Richard Henry Boyd (March 15, 1843 – August 22, 1922) was an African-American minister and businessman who was the founder and head of the National Baptist Publishing Board and a founder of the National Baptist Convention of America, Inc.

Early life

Boyd and family

Boyd was born into slavery at the B. A. Gray plantation in Noxubee County, Mississippi, on March 15, 1843. He was one of ten children of his mother, Indiana Dixon.[1][2][3] He was originally named Dick Gray, having been given the surname of his slave master.[1][4] As a child, he moved twice with his master's household, to Lowndes County, Mississippi, in 1848, and to Claiborne Parish, Louisiana, in 1853.[2]

In 1859, he was sold to Benoni W. Gray, who took him to a cotton plantation near Brenham in Washington County, Texas. During the American Civil War, he served Gray as a bodyservant in the Confederate Army. After Gray and his two eldest sons were killed and a third son was badly wounded in fighting near Chattanooga, Tennessee, Boyd returned to Texas with the surviving son. In Texas, he took over management of the Gray plantation, successfully producing and selling cotton. Following emancipation, he also worked as a cowboy and in a sawmill. In 1867, he changed his name to Richard Henry Boyd; Richard ("Dick") had been his grandfather's first name, but there is no record of the reasons for his choice of his new middle name and surname.[1][2]

After emancipation, Boyd, who did not learn the alphabet until the age of 22, began a process of self-education. He used Webster's Blue-Backed Speller and McGuffey's First Reader as texts and hired a white girl to teach him. In about 1869 or 1870, he enrolled in Bishop College in Marshall, Texas, an American Baptist Home Mission Society school for the education of freed slaves. He attended Bishop for two years, but did not graduate.[1][2] Later in life, he received honorary doctoral degrees from Guadalupe College and Alabama Agricultural and Mechanical State College.[2]

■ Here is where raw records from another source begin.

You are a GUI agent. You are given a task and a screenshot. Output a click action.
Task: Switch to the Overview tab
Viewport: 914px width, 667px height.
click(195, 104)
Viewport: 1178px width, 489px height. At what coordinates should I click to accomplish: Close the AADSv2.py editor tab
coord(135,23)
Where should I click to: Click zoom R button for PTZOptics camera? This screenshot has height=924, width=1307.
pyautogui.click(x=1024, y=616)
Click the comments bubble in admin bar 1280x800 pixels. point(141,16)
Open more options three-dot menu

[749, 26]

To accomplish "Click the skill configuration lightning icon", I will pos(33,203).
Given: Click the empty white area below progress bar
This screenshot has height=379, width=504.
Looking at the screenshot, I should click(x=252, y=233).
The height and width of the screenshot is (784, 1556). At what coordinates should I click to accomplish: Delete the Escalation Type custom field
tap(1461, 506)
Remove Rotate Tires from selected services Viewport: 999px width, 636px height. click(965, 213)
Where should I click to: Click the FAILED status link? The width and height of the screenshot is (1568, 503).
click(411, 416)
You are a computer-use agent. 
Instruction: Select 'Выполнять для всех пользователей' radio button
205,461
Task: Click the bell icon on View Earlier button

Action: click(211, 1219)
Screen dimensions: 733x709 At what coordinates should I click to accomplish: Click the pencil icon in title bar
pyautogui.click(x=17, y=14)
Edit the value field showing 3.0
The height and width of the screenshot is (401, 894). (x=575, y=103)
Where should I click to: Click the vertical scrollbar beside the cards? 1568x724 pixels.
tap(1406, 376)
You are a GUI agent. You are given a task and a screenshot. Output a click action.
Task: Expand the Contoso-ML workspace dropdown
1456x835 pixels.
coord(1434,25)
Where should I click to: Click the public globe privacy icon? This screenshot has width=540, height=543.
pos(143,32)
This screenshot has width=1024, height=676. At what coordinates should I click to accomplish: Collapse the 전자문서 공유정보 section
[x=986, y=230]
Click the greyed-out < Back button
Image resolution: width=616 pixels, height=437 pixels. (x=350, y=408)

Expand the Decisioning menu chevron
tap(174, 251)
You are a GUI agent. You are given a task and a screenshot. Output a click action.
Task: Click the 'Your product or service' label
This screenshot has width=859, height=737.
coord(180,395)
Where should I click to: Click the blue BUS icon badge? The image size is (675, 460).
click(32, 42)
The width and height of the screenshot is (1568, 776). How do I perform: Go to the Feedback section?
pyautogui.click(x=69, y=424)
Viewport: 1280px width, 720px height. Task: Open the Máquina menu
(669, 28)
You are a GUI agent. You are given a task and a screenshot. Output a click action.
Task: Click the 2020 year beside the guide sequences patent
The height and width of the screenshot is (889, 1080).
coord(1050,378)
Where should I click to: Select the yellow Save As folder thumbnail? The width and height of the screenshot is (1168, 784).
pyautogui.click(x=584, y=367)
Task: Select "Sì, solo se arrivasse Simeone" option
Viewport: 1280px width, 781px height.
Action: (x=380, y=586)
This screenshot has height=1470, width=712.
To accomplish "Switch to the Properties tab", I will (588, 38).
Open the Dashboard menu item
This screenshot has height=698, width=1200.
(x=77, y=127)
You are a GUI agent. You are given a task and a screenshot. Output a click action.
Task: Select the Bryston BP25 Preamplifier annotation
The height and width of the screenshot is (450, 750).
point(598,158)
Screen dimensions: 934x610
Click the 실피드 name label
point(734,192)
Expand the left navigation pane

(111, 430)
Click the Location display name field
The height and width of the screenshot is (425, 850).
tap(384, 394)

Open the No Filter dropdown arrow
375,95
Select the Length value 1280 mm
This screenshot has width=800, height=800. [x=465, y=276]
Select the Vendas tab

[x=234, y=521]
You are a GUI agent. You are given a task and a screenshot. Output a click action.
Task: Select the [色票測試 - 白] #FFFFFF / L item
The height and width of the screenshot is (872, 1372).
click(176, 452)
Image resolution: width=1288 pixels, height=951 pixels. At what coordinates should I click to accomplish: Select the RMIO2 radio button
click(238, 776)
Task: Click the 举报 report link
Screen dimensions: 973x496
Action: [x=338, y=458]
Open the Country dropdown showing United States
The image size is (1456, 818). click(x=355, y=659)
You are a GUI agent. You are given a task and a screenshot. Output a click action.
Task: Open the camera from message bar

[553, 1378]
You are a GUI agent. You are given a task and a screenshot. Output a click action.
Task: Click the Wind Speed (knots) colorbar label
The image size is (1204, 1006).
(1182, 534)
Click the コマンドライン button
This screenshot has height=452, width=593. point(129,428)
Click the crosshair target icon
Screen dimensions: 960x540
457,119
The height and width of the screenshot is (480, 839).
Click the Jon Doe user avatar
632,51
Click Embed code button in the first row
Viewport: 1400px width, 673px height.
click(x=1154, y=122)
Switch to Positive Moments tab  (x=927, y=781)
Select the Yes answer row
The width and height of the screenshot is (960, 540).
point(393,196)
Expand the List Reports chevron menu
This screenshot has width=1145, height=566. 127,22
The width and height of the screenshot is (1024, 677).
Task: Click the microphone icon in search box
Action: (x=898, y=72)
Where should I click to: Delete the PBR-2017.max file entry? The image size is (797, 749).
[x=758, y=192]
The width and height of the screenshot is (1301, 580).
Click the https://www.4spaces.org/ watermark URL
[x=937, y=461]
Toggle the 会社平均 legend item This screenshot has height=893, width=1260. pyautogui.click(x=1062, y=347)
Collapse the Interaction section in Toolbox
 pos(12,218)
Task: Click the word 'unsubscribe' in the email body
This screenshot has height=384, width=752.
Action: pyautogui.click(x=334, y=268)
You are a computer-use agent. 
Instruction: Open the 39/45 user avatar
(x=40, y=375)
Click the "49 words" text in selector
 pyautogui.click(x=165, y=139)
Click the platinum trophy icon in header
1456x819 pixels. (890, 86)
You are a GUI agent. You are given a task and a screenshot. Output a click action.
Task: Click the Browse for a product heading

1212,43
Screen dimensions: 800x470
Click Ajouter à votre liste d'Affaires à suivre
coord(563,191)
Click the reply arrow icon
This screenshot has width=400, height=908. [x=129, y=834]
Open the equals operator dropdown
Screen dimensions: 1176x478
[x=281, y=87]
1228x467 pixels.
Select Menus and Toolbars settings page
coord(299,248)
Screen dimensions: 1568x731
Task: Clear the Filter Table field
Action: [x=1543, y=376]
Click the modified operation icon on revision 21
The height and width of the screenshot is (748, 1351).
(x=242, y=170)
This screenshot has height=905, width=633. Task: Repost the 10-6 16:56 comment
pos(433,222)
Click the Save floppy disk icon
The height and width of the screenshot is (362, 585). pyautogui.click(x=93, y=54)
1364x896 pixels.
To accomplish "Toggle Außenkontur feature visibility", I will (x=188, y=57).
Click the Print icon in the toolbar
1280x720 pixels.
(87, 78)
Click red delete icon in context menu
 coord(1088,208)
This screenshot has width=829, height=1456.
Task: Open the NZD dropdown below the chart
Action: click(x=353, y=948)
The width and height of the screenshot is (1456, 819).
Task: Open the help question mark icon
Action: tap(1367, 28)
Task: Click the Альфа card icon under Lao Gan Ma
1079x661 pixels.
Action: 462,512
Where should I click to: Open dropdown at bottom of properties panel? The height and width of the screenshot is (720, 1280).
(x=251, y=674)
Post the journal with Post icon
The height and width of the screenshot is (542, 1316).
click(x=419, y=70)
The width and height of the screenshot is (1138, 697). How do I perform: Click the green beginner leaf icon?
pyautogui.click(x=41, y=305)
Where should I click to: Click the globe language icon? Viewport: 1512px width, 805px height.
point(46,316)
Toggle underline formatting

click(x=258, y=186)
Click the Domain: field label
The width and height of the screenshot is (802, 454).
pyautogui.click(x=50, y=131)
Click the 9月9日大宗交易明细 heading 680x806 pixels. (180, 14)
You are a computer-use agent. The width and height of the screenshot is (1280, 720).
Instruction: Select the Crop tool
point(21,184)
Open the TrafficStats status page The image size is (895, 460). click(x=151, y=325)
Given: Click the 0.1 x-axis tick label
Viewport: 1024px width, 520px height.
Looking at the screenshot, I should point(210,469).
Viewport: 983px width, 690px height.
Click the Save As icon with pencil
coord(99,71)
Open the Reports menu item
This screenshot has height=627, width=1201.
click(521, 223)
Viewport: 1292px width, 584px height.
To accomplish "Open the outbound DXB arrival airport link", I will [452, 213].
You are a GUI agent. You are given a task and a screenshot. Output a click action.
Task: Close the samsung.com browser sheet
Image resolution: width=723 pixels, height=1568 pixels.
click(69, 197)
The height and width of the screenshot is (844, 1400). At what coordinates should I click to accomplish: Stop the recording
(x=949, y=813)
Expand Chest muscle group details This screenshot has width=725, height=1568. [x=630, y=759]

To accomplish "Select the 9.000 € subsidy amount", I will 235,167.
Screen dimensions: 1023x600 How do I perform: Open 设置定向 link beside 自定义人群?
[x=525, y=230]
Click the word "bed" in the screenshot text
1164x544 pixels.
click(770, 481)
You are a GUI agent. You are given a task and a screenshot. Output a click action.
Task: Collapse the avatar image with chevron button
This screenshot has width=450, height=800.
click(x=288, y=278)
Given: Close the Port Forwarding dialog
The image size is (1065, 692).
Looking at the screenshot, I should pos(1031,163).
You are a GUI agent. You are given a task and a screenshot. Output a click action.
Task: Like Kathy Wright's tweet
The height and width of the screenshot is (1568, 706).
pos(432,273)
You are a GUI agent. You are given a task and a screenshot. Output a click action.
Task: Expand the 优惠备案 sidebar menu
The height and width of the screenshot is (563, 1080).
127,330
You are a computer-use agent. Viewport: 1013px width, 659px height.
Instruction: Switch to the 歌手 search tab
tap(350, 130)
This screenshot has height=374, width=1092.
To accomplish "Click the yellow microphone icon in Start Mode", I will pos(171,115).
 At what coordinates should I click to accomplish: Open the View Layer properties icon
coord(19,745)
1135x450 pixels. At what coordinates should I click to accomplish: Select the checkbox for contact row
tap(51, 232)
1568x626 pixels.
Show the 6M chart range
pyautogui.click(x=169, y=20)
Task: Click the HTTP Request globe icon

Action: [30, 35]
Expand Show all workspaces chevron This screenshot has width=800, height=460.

In 1868, Boyd married Laura Thomas, who died less than a year later. In 1871, he married Harriett Albertine Moore.[1][2][4]

Religious career

In 1869, Boyd was baptized in Hopewell Baptist Church in Navasota, Texas. Shortly thereafter, he felt called to the ministry and was ordained as a minister in 1871. Subsequently, he served as a pastor to several Texas churches, including the Nineveh Baptist Church in Grimes City, the Union Baptist Church in Palestine, and the Mount Zion Baptist Church in San Antonio, and helped to organize other churches in Palestine (including South Union Missionary Baptist Church), Waverly, Old Danville, Navasota, and Crockett. In 1870, he helped organize the first black Baptist association in Texas, the Texas Negro Baptist Convention, and served as its missionary and educational secretary from 1870 to 1874. In 1876, he represented black Texas Baptists at the Centennial Exposition in Philadelphia.[1][2]

While in Texas, Boyd became concerned that the Sunday school materials and other publications of the Southern Baptist Convention and American Baptist Publication Society, which were produced by white people, did not meet the needs of African-American Baptists. He became interested in publishing black-authored materials for use in churches and Sunday schools. Because this view was not shared by all members of the Texas Negro Baptist Convention, in 1893 Boyd left that association to form the General Missionary Baptist Convention of Texas. In 1894 and 1895, he produced his first pamphlets for use in black Baptist Sunday schools.[1][2] At the 1895 annual meeting of National Baptist Convention in St. Louis, Missouri, he pressed for the creation of a publishing board for the black Baptists and received the support of Elias C. Morris, president of the National Baptist Convention. In 1896, he resigned from his church positions in Texas and moved to Nashville to establish the National Baptist Publishing Board, arriving there on November 7, 1896.[2][5]

National Baptist Publishing Board

Boyd did not have National Baptist Convention financial support to start the Publishing Board, so he financed its establishment himself, using real estate in Texas that he owned as collateral, and received assistance with printing from the white Southern Baptist Convention, which had its main publishing operations in Nashville.[2]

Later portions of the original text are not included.